Fribourg – Dumping salarial
 
 

Rapport de la Commission tripartite fribourgeoise. Le Conseil d'Etat «découvre le phénomène» des faux indépendants et du travail au noir. La commission aimerait «intensifier sa collaboration avec le police», ce qui va certainement puissamment contribuer à ce que les plus exploités de ce pays se tournent vers les organisations syndicales pour se défendre. C'est la conséquence logique d'une orientation qui a renoncé à se battre pour renforcer les droits de tous les salarié·e·s et préféré présenter le vote du 25 septembre sur la «libre circulation» comme une grande victoire pur les salarié·e·s. Mais les faits sont têtus…


La sous-traitance en cascade égale
travail au noir et esclavagisme moderne

CLAUDINE DUBOIS – La Liberté

Mille visites de chantier en cinq ans. Un renfort pour les deux inspecteurs engagés par la Commission tripartite contre le travail au noir serait bienvenu.

Dans le secteur de la construction deux phénomènes inquiètent les représentants de l’Etat, du patronat et des syndicats. Ils ont tiré la sonnette d’alarme lors du bilan de cinq ans d’activité de la Commission tripartite de surveillance du travail au noir, hier à Givsiez.

La commission a dans son collimateur de petites sociétés à durée limitée qui engagent du personnel recruté à la journée par des intermédiaires, en provenance de pays non-membres de l’Union européenne et au mépris des conventions collectives. Ces «brebis galeuses» selon l’expression du directeur de l’Economie Michel Pittet cassent les prix, et dès qu’elles sont contrôlées partent en faillite pour recommencer sous une autre raison sociale. Laissant au passage des ardoises aux assurances sociales et / ou au fisc.

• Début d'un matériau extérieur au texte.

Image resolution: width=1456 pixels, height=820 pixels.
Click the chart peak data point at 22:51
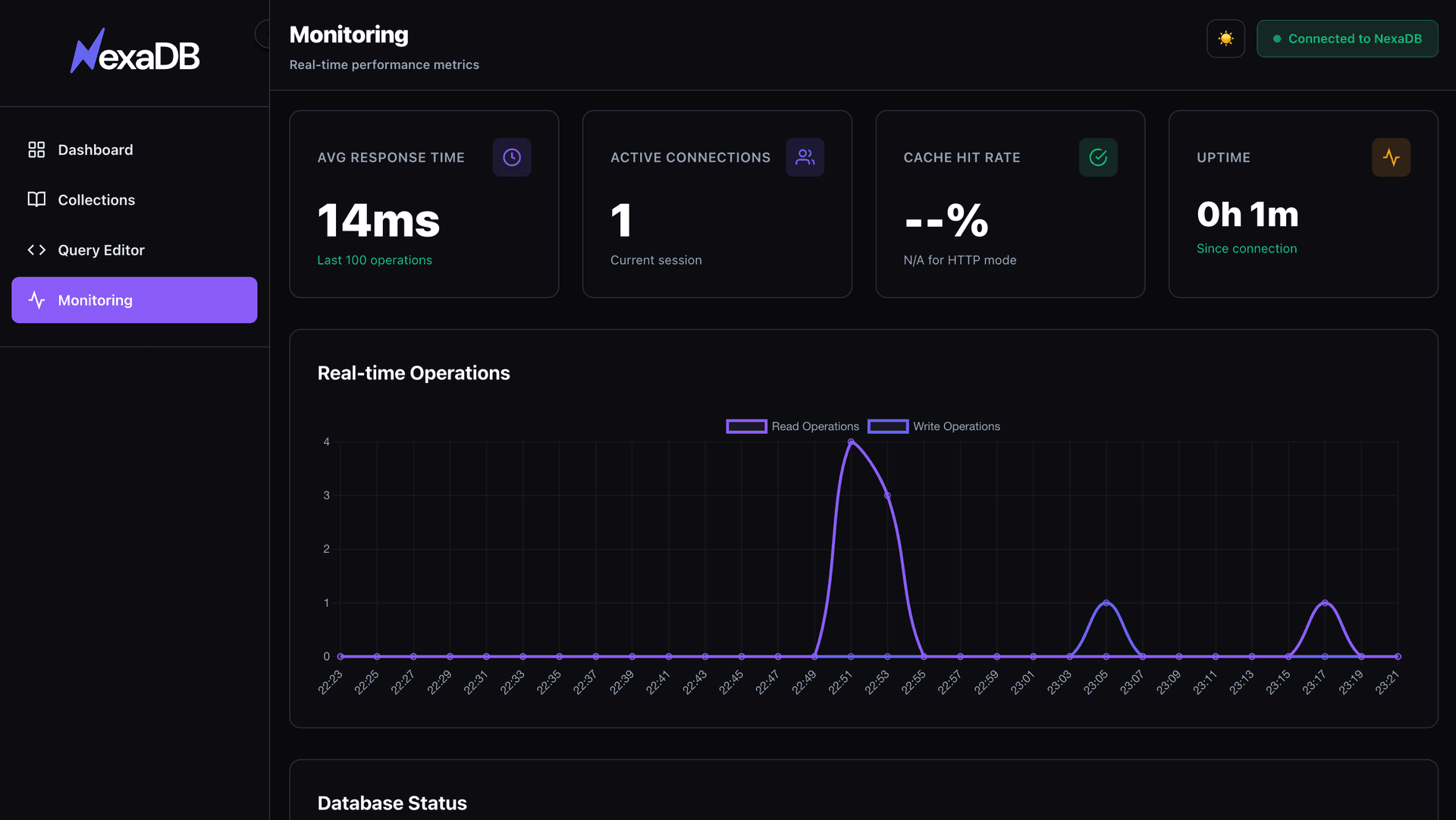click(x=852, y=442)
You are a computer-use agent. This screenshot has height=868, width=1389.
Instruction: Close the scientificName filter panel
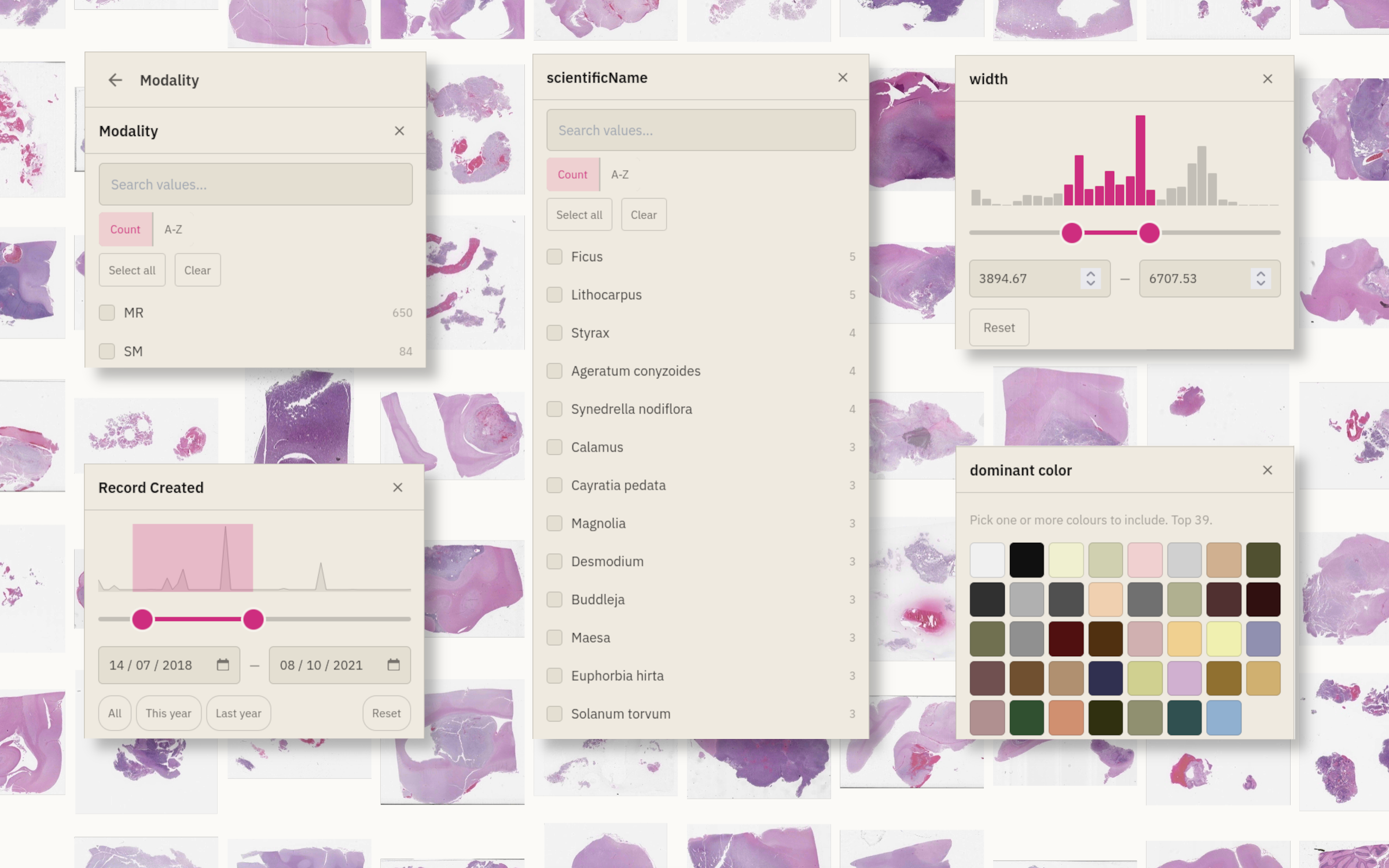pyautogui.click(x=843, y=78)
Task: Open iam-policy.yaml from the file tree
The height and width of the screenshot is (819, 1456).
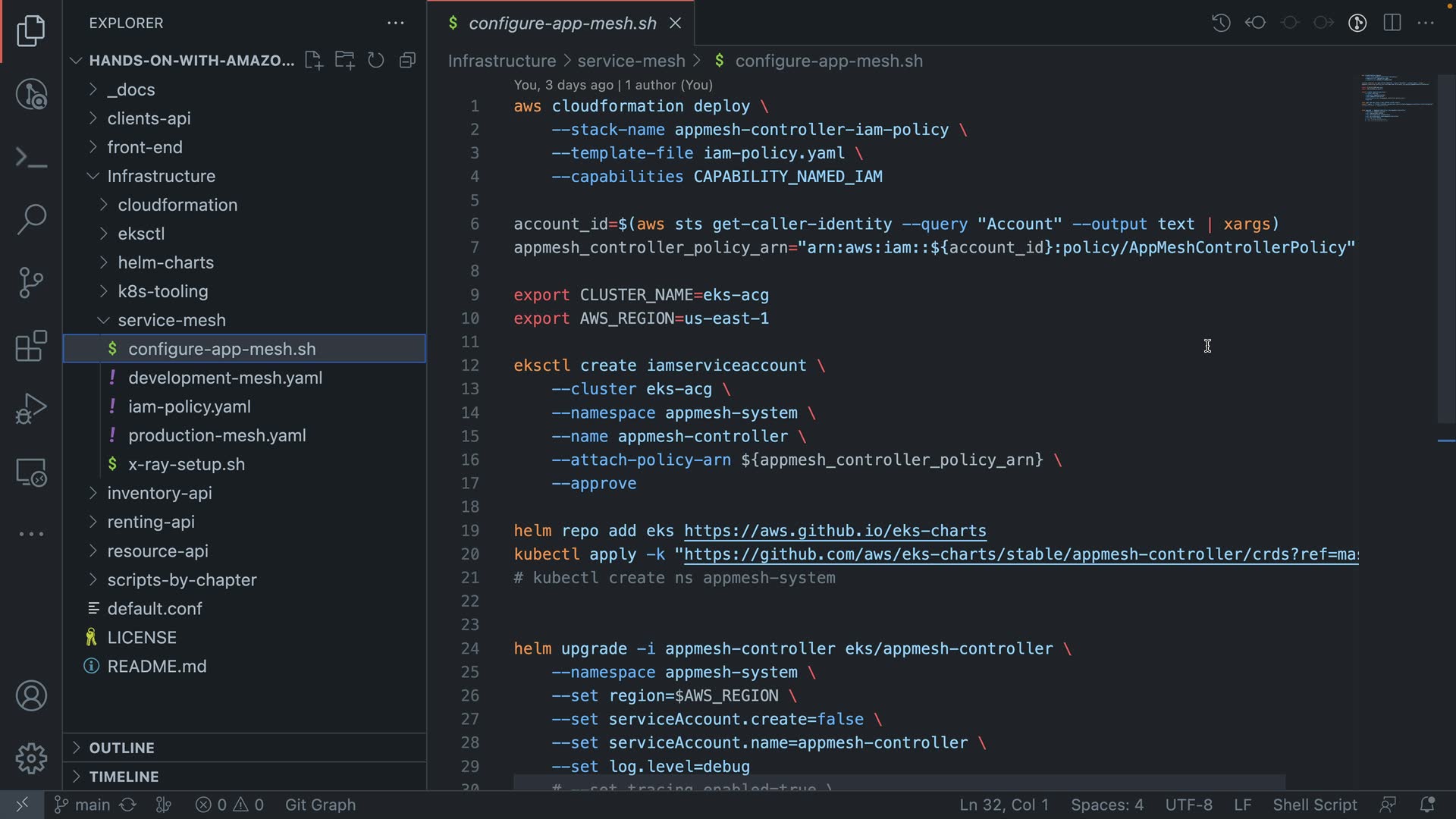Action: point(190,406)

Ces sociétés sont principalement actives dans le secteur de la plâtrerie peinture, mais, aussi dans le carrelage. Elles œuvrent essentiellement pour de grandes entreprises établies. Elles apparaissent depuis peu la maçonnerie, à la solde d'entreprises générales sans personnel de chantier, mais aussi dans le secteur du bois.

Esclavagisme moderne

D'autre part, de plus en plus de travailleurs s’affichent comme indépendants et occupent des travailleurs au noir, en sous-traitance de sociétés établies, et à des prix défiant toute concurrence.

«Nous découvrons ce phénomène», a admis le conseiller d’Etat Michel Pittet, ajoutant «C’est de l'esclavagisme moderne, contre lequel nous devons lutter de toutes nos forces». Le Conseil d’état va aborder ces problèmes avec les parlementaires fédéraux.

La législation est faible pour réprimer ce genre d’abus. La loi sur les assurances sociales n’impose pas la déclaration d’un travailleur avant le décompte de fin d’année. Et celle sur les poursuites et faillites ne réprime pas les valses de raisons sociales. Jacques Vial, membre de Ia commission, signale aussi un vide juridique qui ne permet pas de sanctionner le maître d’ouvrage qui engage des ouvriers au noir.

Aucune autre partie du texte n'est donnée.